Prêt surprise, box, et autres formats de prêt originaux

Le prêt surprise, le prêt mystère ou le prêt à l’aveugle (il n’y a pas à ma connaissance d’appellation officielle pour cette pratique), consiste à réunir un ou plusieurs documents destinés au prêt dans une enveloppe ou un sac opaque. Les documents sont généralement connectés par une thématique commune inscrite sur le sac.

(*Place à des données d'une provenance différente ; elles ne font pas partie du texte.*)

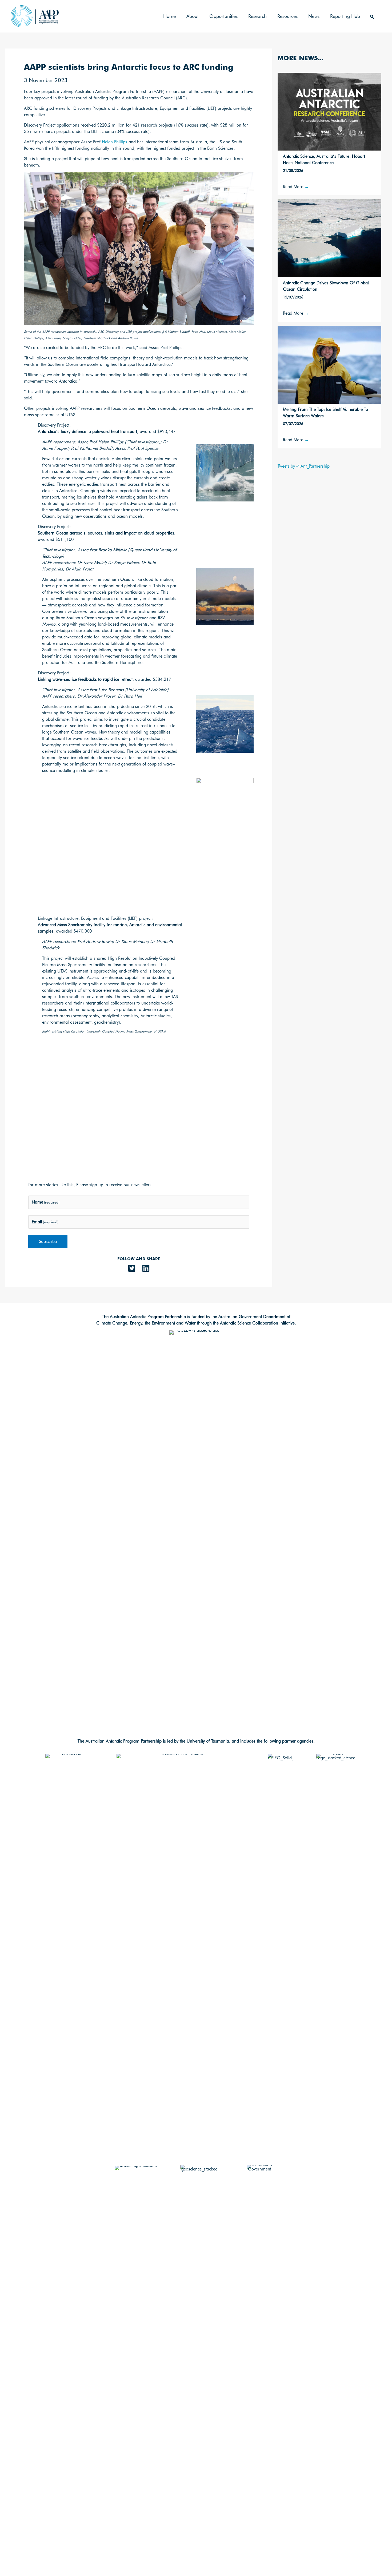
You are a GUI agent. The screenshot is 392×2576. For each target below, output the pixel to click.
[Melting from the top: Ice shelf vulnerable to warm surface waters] (329, 364)
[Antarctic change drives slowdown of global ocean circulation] (329, 237)
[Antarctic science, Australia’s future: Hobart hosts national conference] (329, 111)
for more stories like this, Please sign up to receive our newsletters (89, 1184)
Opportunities (223, 16)
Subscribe (48, 1241)
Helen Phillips (114, 141)
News (313, 16)
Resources (287, 16)
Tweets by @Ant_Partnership (304, 466)
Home (169, 16)
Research (257, 16)
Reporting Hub (345, 16)
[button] (372, 17)
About (192, 16)
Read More (296, 186)
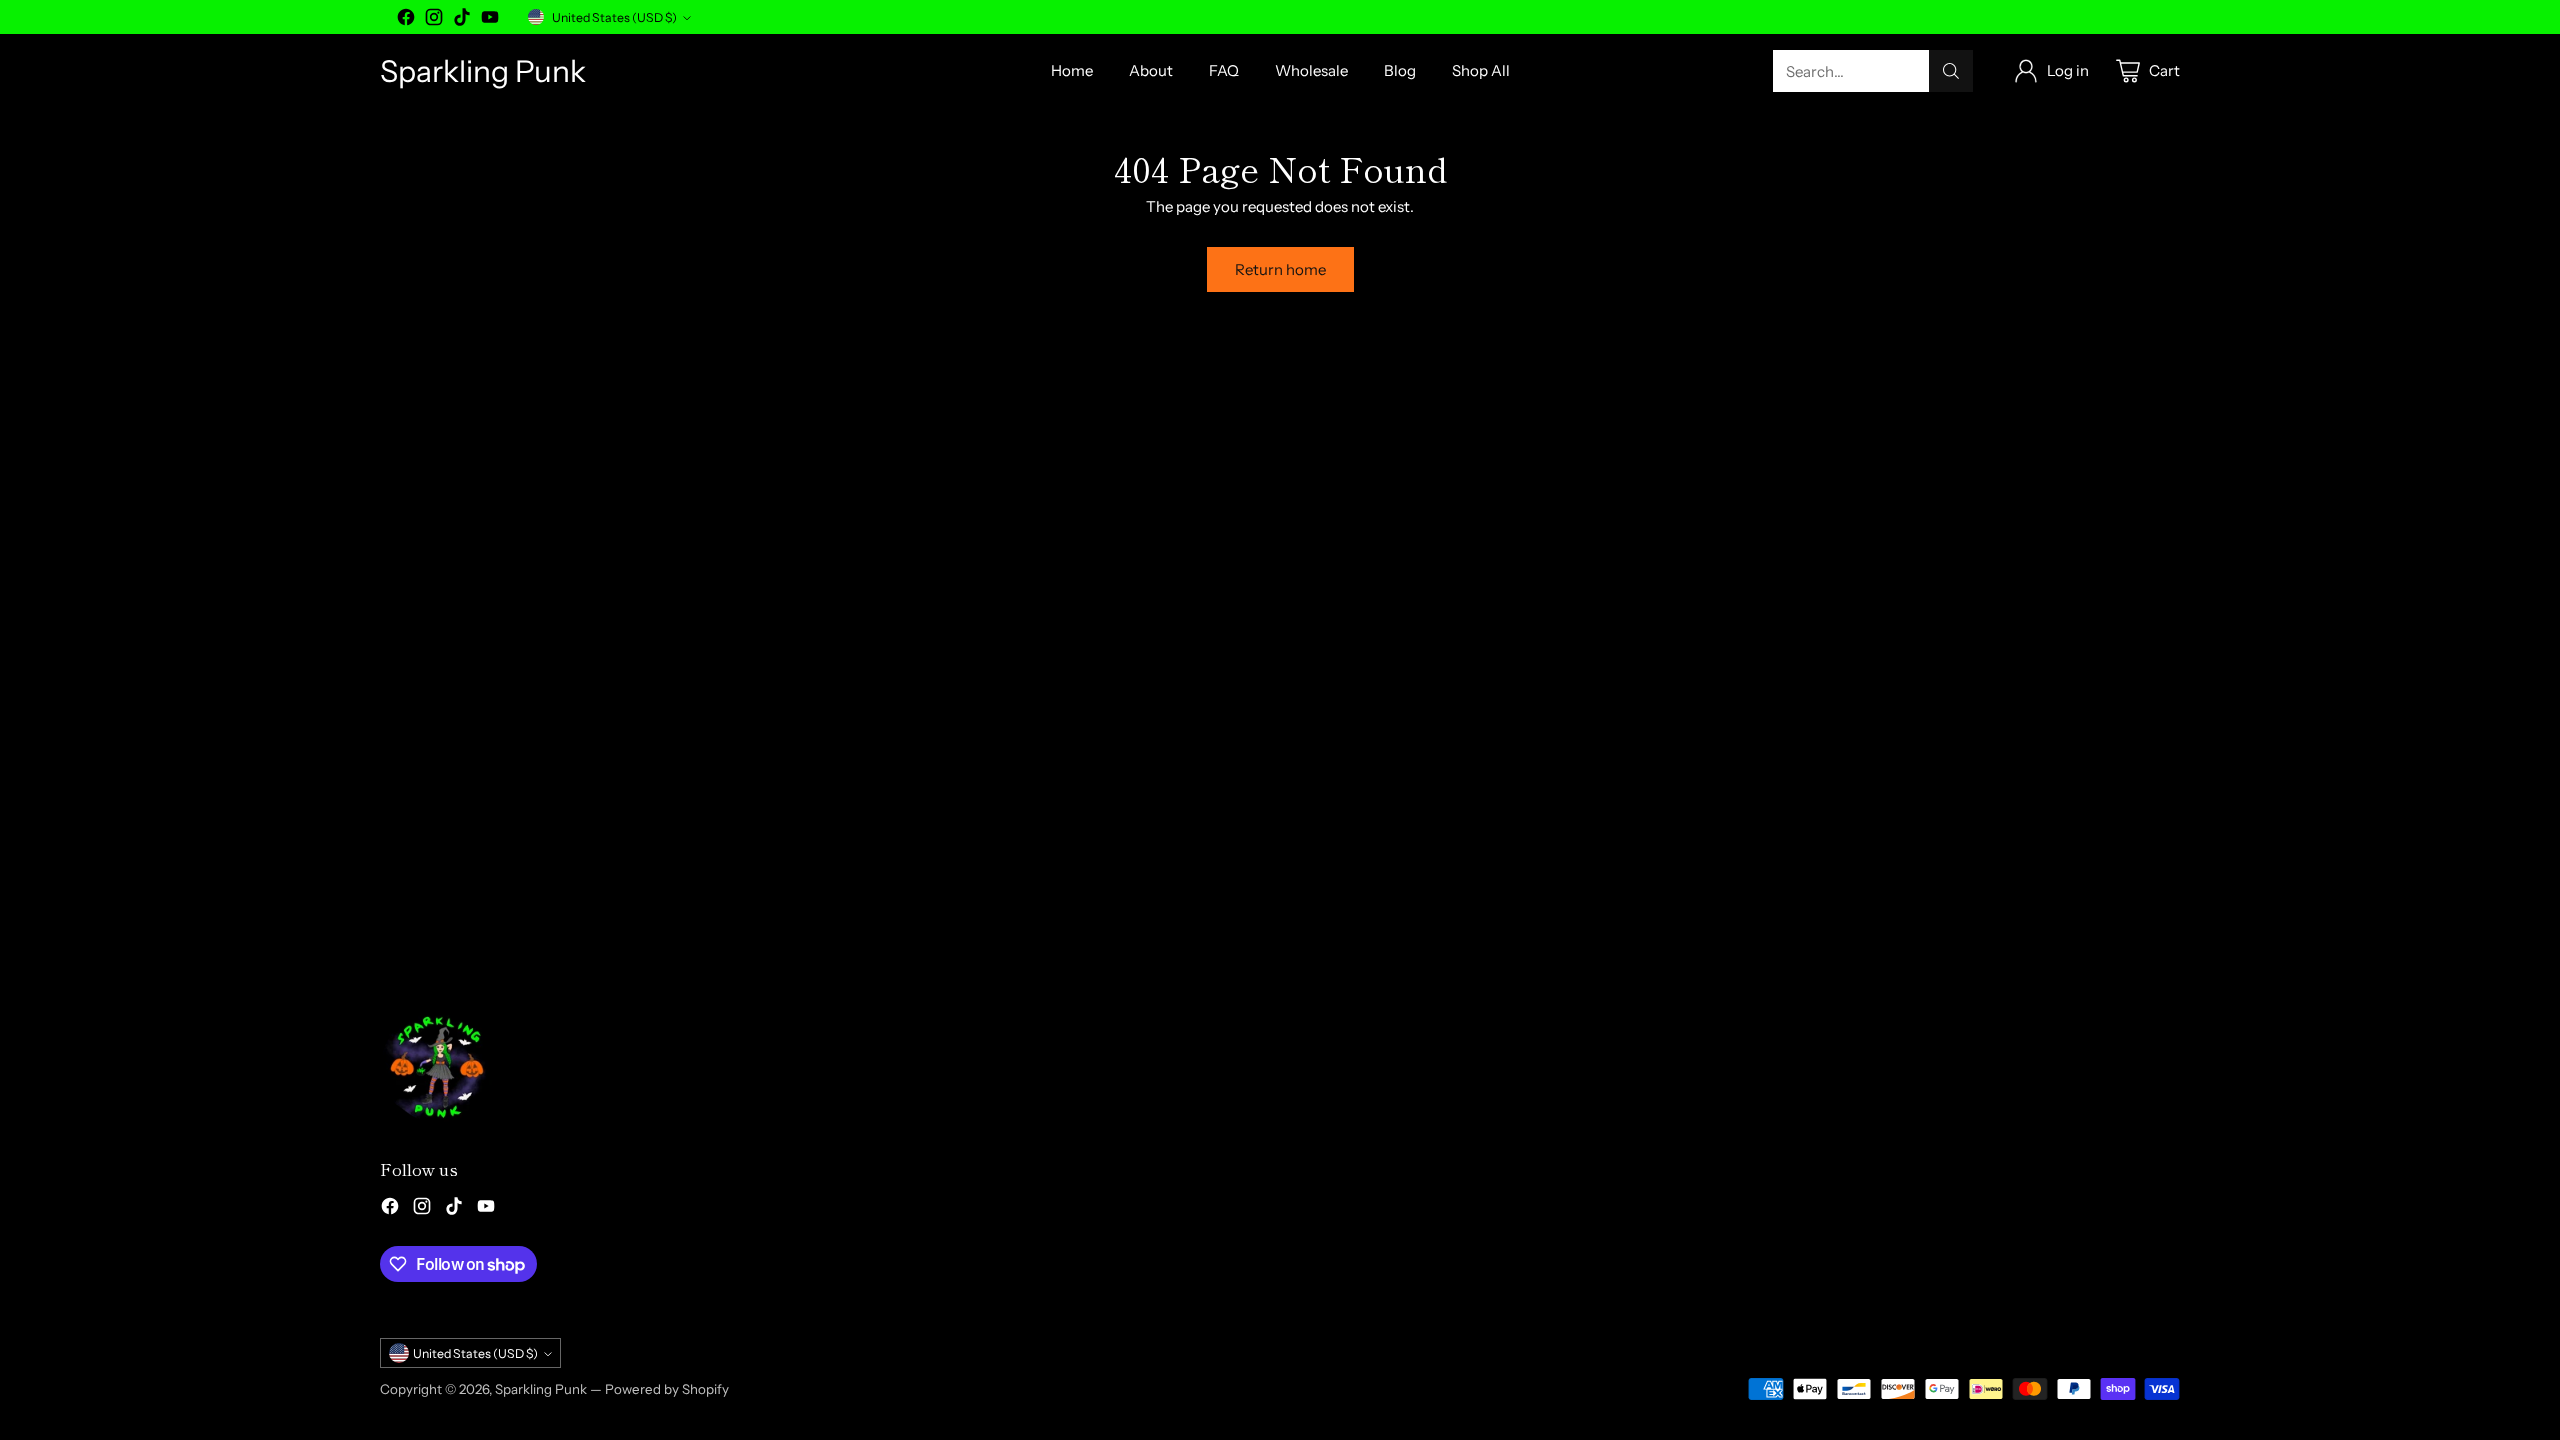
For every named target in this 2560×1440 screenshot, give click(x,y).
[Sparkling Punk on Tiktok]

On peut également indiquer un genre, un public cible, la première phrase dans le cas d’un roman, ou tout autre indice susceptible d’éveiller la curiosité de l’usager.

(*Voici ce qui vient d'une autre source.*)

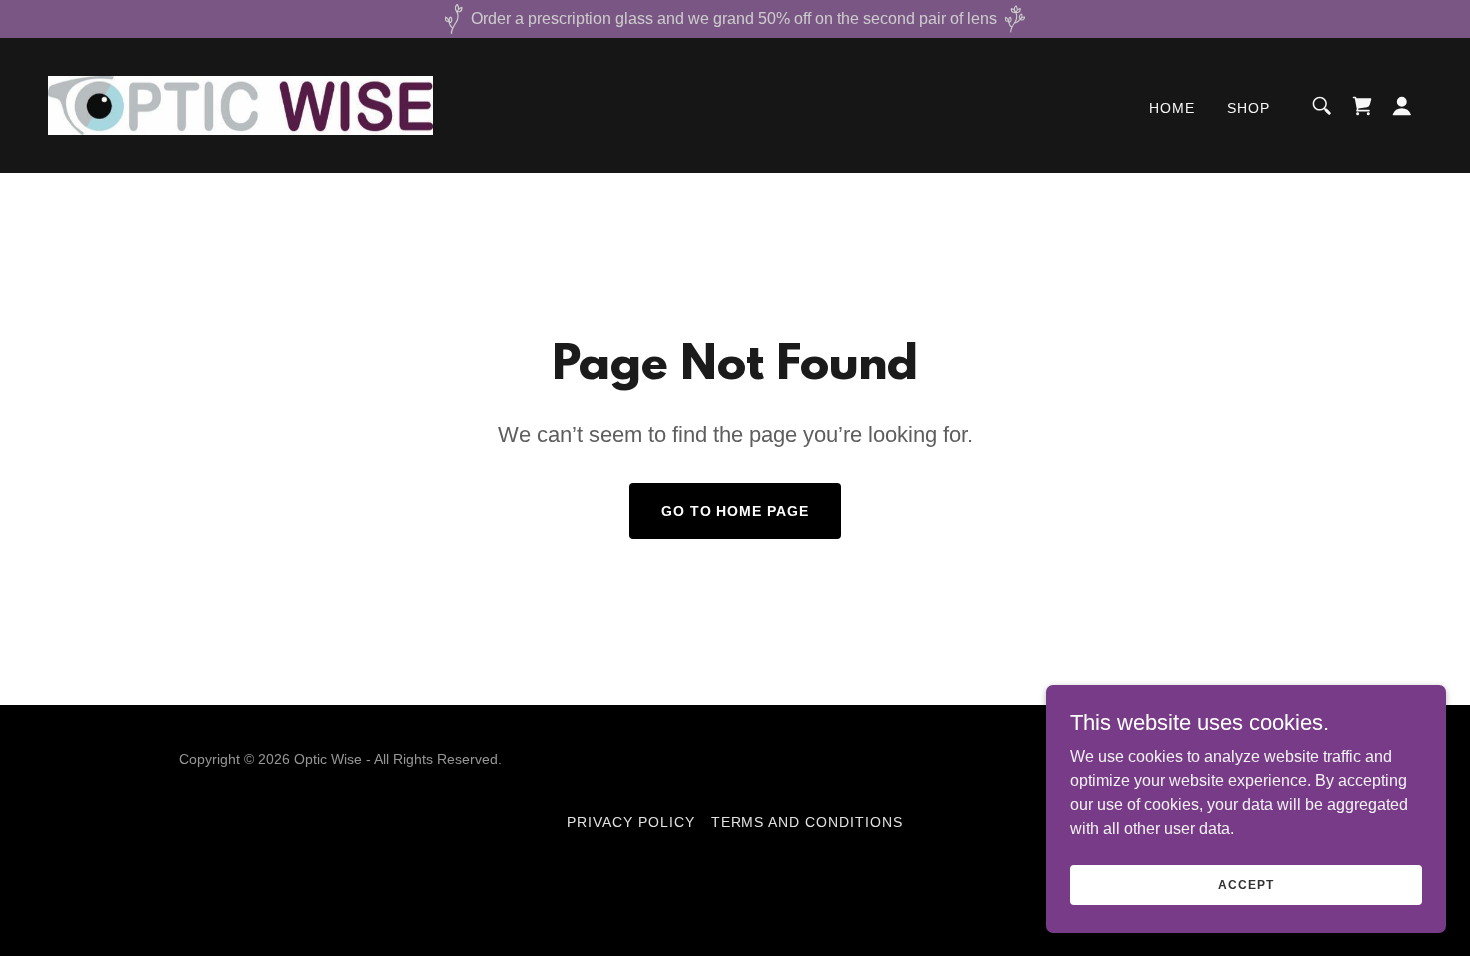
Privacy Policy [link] (631, 822)
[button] (1402, 106)
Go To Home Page (735, 511)
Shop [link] (1248, 108)
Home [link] (1172, 108)
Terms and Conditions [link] (807, 822)
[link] (240, 104)
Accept (1245, 884)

Un exemple de bibliothèque ayant choisi de présenter ses prêts surprise sous forme de paquets cadeau (source : compte Twitter de la Bibliothèque de l’Université de Genève site Uni CMU). C’est une bonne idée mais attention, car certaines personnes pourraient croire qu’il s’agit vraiment d’un cadeau, sans obligation de rendre les documents ! C’est la mésaventure qui nous est arrivé avec un usager lorsque je travaillais à Bayeux !

Cette forme de médiation originale et ludique est souvent mise en place avant les vacances scolaires. Elle laisse une grande marge de liberté aux bibliothécaires pour la mise en scène, la sélection des documents, ou le choix des indices fournis.

Le prêt surprise rappelle d’autres dispositifs dont sont particulièrement friands nos collègues anglo-saxons. Le recours au hasard évoque ainsi les « book jars » (des carafes remplies de papiers à piocher correspondant chacun à une suggestion de lecture, avec en guise d’indice un code couleur correspondant au genre du livre).

« Quelle sera ma prochaine lecture ? » Un exemple de book jar (source : Booktrust/Emma Suffield)

Le conditionnement sous forme de sac ou de paquet fait quant à lui penser aux « binge box » (des mallettes réunissant des DVD à regarder à la chaîne le temps d’un week-end).

Des Binge box : films Pixar, voyages en dans le temps, etc. (source : page Facebook de la bibliothèque publique de Plano au Texas)

La particularité du prêt surprise, comme son nom l’indique, est que le lecteur ignore totalement ce qu’il va emprunter : il ne le découvrira qu’une fois la transaction effectuée. Pour ce faire, il y a quelques problèmes techniques élémentaires à résoudre. Il faut aussi un minimum de matériel et d’organisation, mais rien de bien sorcier.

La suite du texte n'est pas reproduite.